逆説の日本史17 江戸成熟編 アイヌ民族と幕府崩壊の謎
本シリーズも17巻。ファーンのはしくれとして、歴史への新鮮な「驚き」を本書や他の井沢氏の著作から数多示されてきた者の一人として、本書は見逃せないものであり、購入。
本書の題材は、
・これまで小生もほとんど知らなかったアイヌ民族の歴史
・「現人神思想創作の巨人」、本居宣長と平田篤胤の国学の内容とその思想の成り行き
・幕末へと繋がる日本外交の経緯と実像
これらの井沢氏によるスケッチと考察である。
半日で素読完了。本巻でも氏の非凡な洞察と軽快かつ鋭い論理とが展開されており、日本史の「山場」、幕末に向けて鋭さと冴えを増している、というのが全体的な感想。
・アイヌ史は「知らなかった」のでとても勉強になった。日本史を考える上でアイヌ史を抜きにしては考えられないということを教えてもらった。その上で維新後の同和政策と分離・差別政策とを比較・考察し、単純な善悪では測りえない、両者の「功罪」について、多角的な視点から、ヒジョーに興味深い分析を示す。ヒジョーに面白かった。
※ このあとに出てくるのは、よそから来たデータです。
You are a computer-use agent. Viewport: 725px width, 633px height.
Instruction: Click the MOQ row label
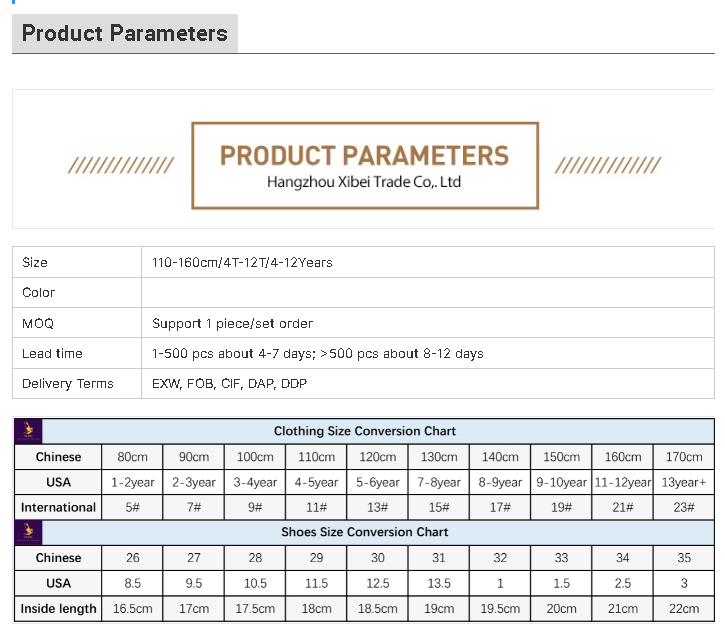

・本居宣長・平田篤胤の国学の展開のスケッチと分析も、いわゆる宗教的観点を加味してとても説得力に富んだ展開。この点は歴史を通じて「日本人とは何か」という、このシリーズが問うてきた根本的な問題・謎に大きく関わるところであり、一般的にはタブー視されていて知られていない事実を掘り起こし、そこに論理の光を当てる。氏の仕事には脱帽する。
・そして幕末の日本外交。この項は著者が以前「攘夷と護憲」で一度分析を行いその結果を世に問うたところでもあり、今日の日本にも共通する日本外交・安全保障の致命的欠陥を証明する形で展開。正に筆は「冴え、踊」っている。
井沢氏に抽象的なレッテルを貼り付けて黙殺しようとする人々がいるのは知っていたが、未だにその影響を受けて氏の言説に拒否反応を示す若者が少なくないと聞く。
別に氏の考え方に無条件に賛同する必要は全くない。反対しても全くOK。ただ、拒否してしまえば情報が遮断されるという損が生じるだけである。読んだ上で賛否その他をご自身の頭で考えてみてはいかがであろうか。
この春お勧めの一書です。みなさんどうぞ!!
世界が愛した日本
個人的に、近代史の本はかなり読んでいるので、本著で取り上げられたエピソードは全て知っていたため、新たな発見はなかった。
しかし、それでも、コンパクトに簡易に、これまでの私の知識より詳しく記されたそうしたエピソードを読みながら、改めて感動で胸を熱くしてしまいました。
イラン・イラク戦争の混乱期にイラク在住の日本人を救うために飛び立ってくれたトルコの飛行機の第1章の逸話はいつ読んでも格別ですし、大東亜戦争を単なる「太平洋戦争」(侵略戦争=東京裁判史観)と思っている人は第5章を読んでみてくれ!って思いが強いです。
こうした史実を知ってこそ、トルコやインドネシアなどに対する親近感と友好感情を生み出し、国際的な友好関係のための必須の知識だと思うのですが、歪んだイデオロギーを持つ日本のメディアでは全く取り上げられずに、日本を憎め!と主張し「世界平和」を唱えます。
(過去の歴史・慣習・文化・民族性すべてを否定して、「世界は一つ」(世界革命)になって、「世界平和」が実現すると信じているのでしょう)
本当の近代史を知らない人たちにぜひ読んでもらいたい本ですが、ただ、第6章だけは違和感を感じました。他の章は先人たちの行いに感動し、他国の人たちに感謝の念を抱くものでしたが、第6章を読んでいる時だけは苛立ちを感じました。別に単に韓国・韓国人が嫌いというわけではなく(親しくしている韓国人もいます)、「世界が愛した日本」のテーマにそぐわないように思えました。